The expansion of human γδ T cells in response to Daudi cells requires the participation of CD4 + T cells

The Burkitt’s lymphoma cell line Daudi is a potent inducer of human γδ T‐cell expansion. Using an in vitro culture system comprised of irradiated Daudi cells as stimulators and normal human lymphocytes as responders, the cellular determinants of this response were investigated. Three of four monoclonal antibodies (mAbs 1‐1C4, L243, and 9.3F10) directed against disparate epitopes of human major histocompatibility complex (MHC) class II, as well as a mAb with specificity for CD4 (OKT4), inhibited the expansion of γδ T cells in response to Daudi cell stimulators. mAbs with a specificity for CD74 and CD8 were non‐inhibitory. Lymphocyte depletion experiments demonstrated a critical role for the CD4 + T‐cell subset in the expansion of γδ T cells. Other data pointed towards requirements for direct cell contact in this system, and the addition of exogenous recombinant interleukin (IL)‐2, IL‐4, and IL‐12 failed to reconstitute γδ T‐cell expansion in CD4 + lymphocyte‐depleted cultures.

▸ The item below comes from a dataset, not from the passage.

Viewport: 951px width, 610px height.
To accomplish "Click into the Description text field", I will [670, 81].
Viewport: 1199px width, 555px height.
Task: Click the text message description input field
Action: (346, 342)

These results complement previous findings in murine infectious disease and mycobacterial systems, providing a direct demonstration that CD4 + T cells play a role in γδ T‐cell expansion through an interaction with human leucocyte antigen (HLA) class II on Daudi cells. The data point towards important functional links between the acquired and natural immune systems.